Can a local 13B model flag risky clauses in a vendor contract for a solo attorney?
Week 2 · May 9, 2026
A quantized 13B model running locally can identify non-standard or potentially unfavorable clauses in a standard commercial contract at a rate that reduces, but does not eliminate, the attorney's review burden.
Background
Contract review is one of the highest-volume, lowest-leverage tasks in a solo attorney’s week. A standard vendor services agreement might have 30–40 clauses; a careful first read to flag issues takes 45–90 minutes. The attorney’s judgment is needed for the flagged items, not usually for the first pass.
The question here is narrow: can a local model reliably identify clauses that warrant attorney attention, well enough that the attorney can start at the flagged items rather than reading front-to-back?
This experiment does not test whether the model gives good legal advice. It tests whether it’s a useful triage filter.
Setup
Hardware: M4 Pro Mac mini, 24 GB unified memory, 12-core CPU/GPU. $1,599.
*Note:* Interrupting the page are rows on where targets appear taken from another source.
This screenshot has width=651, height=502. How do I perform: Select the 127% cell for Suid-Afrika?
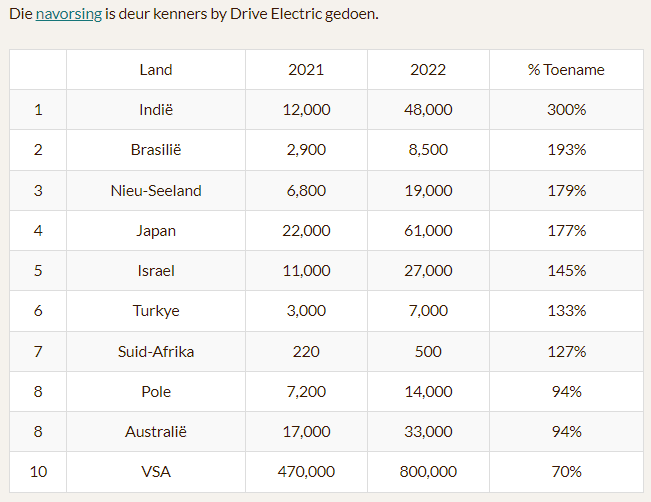[566, 352]
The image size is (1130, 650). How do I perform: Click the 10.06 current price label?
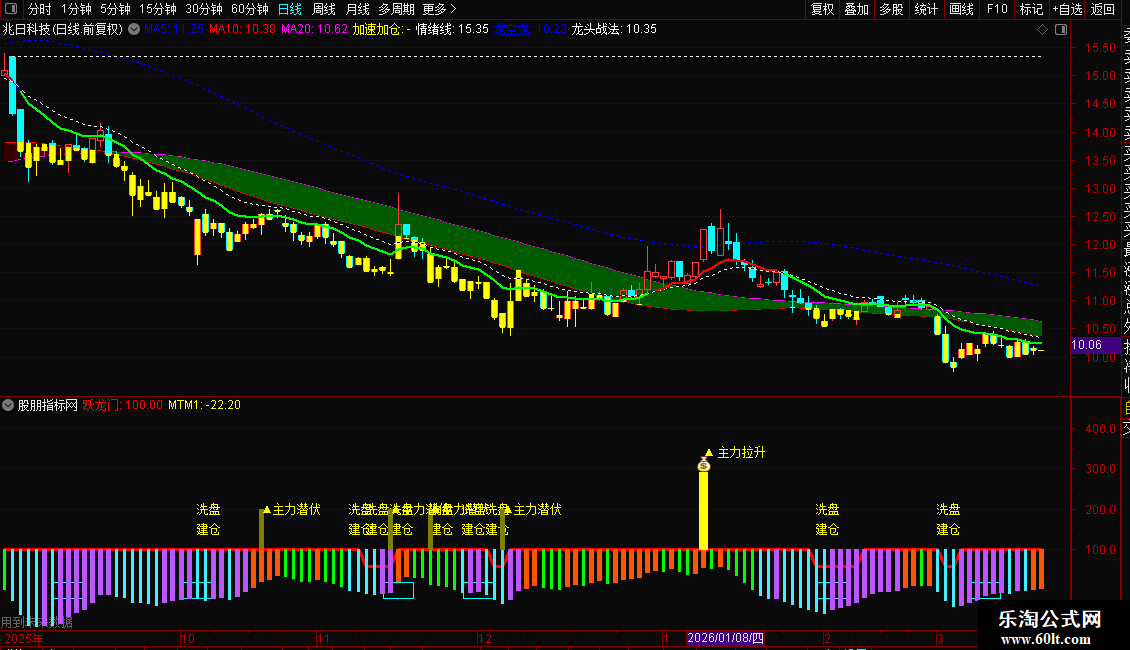[x=1087, y=345]
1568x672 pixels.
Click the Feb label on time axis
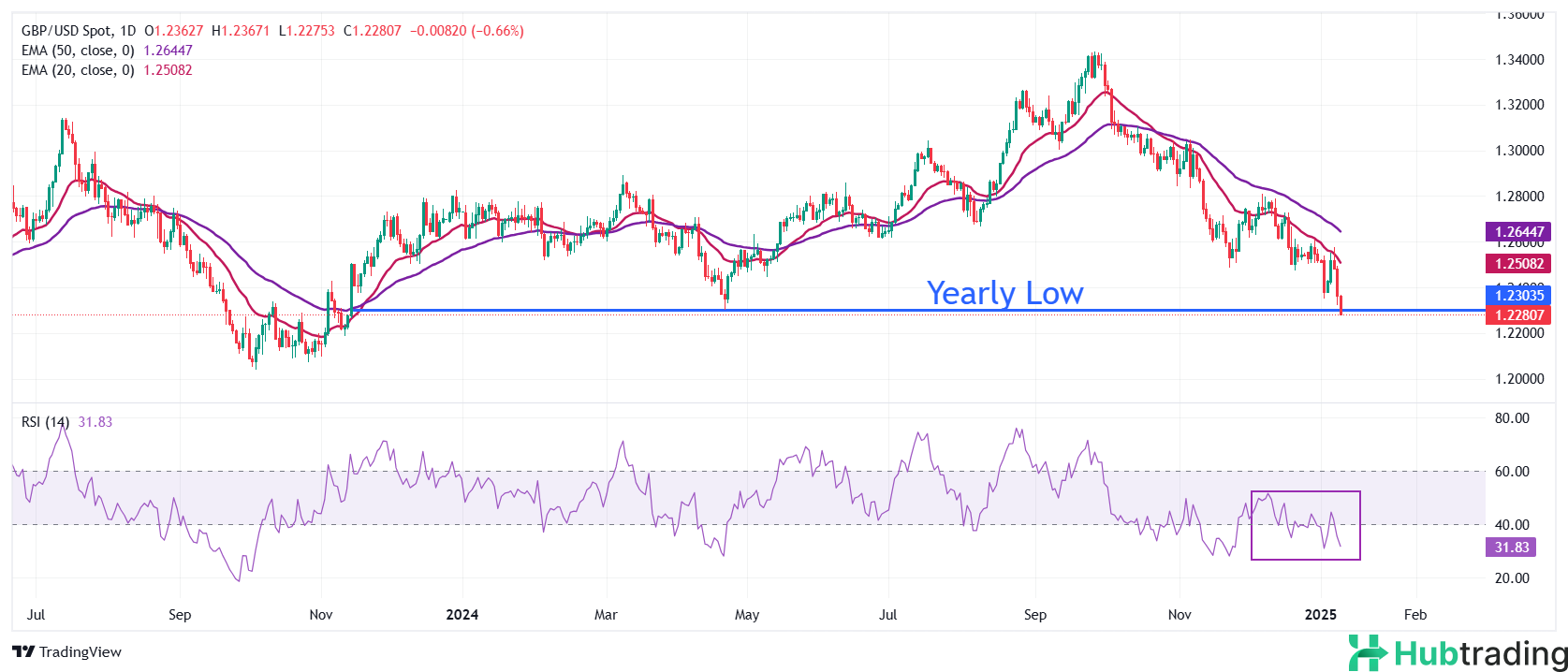click(x=1415, y=615)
Model: Llama-3.1-13B-Instruct-Q4_K_M via Ollama. ~8.1 GB loaded into unified memory.
Documents: Five de-identified vendor service agreements (SaaS, professional services, facilities management, IT support, data processing). Lengths: 8–22 pages. All standard commercial contracts from common templates.
Prompt approach: Two-stage. First pass: extract all clauses with non-standard terms into a structured list. Second pass: for each extracted clause, assess the risk category (liability, IP, data, termination, payment) and flag severity (note / review / flag).
Evaluation: A licensed commercial attorney reviewed the model’s output against their own independent reading of each contract. Scoring: precision (flagged items that were actually worth attorney attention) and recall (risky items caught vs. total risky items present).
Results
| Contract type | Precision | Recall | Notes |
|---|---|---|---|
| SaaS subscription | 88% | 76% | Missed one data portability clause |
| Professional services | 79% | 82% | False positive on standard indemnification |
| Facilities management | 85% | 71% | Missed two state-specific compliance clauses |
| IT support | 91% | 85% | Strong performance on liability caps |
| Data processing (DPA) | 83% | 68% | Struggled with GDPR Article 28 nuance |
Average across all five: Precision 85%, Recall 76%.
Generation speed: 11–16 tokens/second on the 13B model. A 15-page contract took approximately 90 seconds to process through both stages.
What worked well
The model was consistently good at catching obvious risk signals: unilateral amendment clauses, uncapped liability language, auto-renewal terms with short notice windows, one-sided IP assignment, and missing limitation-of-liability provisions. These are the items a first-year associate would flag on a standard review checklist.
Its structured output was clean and actionable. The attorney’s feedback was that the flagged items were well-organized and the severity ratings were roughly calibrated.
Where it struggled
Jurisdiction-specific provisions. Several state-specific requirements (California-specific data privacy clauses, Texas venue requirements) were either missed or flagged with generic language that didn’t reflect the specific risk. This is the 13B model’s core limitation: it lacks depth on jurisdiction-specific legal nuance.
Nuanced DPA analysis. The data processing agreement produced the weakest results. GDPR Article 28 requirements are specific and the model’s flagging was superficial: it noted “data processing terms present” rather than identifying specific gaps in the processor obligations.
False negatives in complex clauses. Multi-clause interdependencies (where Clause 12.3 modifies the liability cap in Clause 8.1, for example) were occasionally missed. The model reads sequentially and doesn’t always build the cross-reference model a human attorney does.
Replication notes
ollama pull llama3.1:13b-instruct-q4_K_M
# Stage 1, clause extraction
ollama run llama3.1:13b-instruct-q4_K_M "$(cat stage1-prompt.txt)"
# Stage 2, risk assessment
ollama run llama3.1:13b-instruct-q4_K_M "$(cat stage2-prompt.txt)"
The prompt templates are available in the experiment repository. Temperature 0.1 for both stages.
Honest caveats
76% recall means the model misses roughly 1 in 4 risky clauses. For a triage tool, where the attorney still reads the flagged items carefully, that’s a meaningful reduction in first-pass work. Used autonomously, it’s not close to good enough.
A 70B model would likely improve recall significantly, particularly on jurisdiction-specific and cross-reference issues. That’s a future experiment.
This experiment answers: can a 13B local model reduce contract review time? Yes, meaningfully. Can it replace attorney review? No, not at this tier.
Verdict: Partial
Viable as a triage first pass for standard commercial contracts in straightforward jurisdictions. The time savings on first-pass review are real: the attorney starts with a prioritized list rather than a blank page.
Not viable as a substitute for careful attorney review, particularly for DPAs, jurisdiction-specific documents, or contracts with complex cross-references. A 70B model closes some of these gaps; that experiment is next.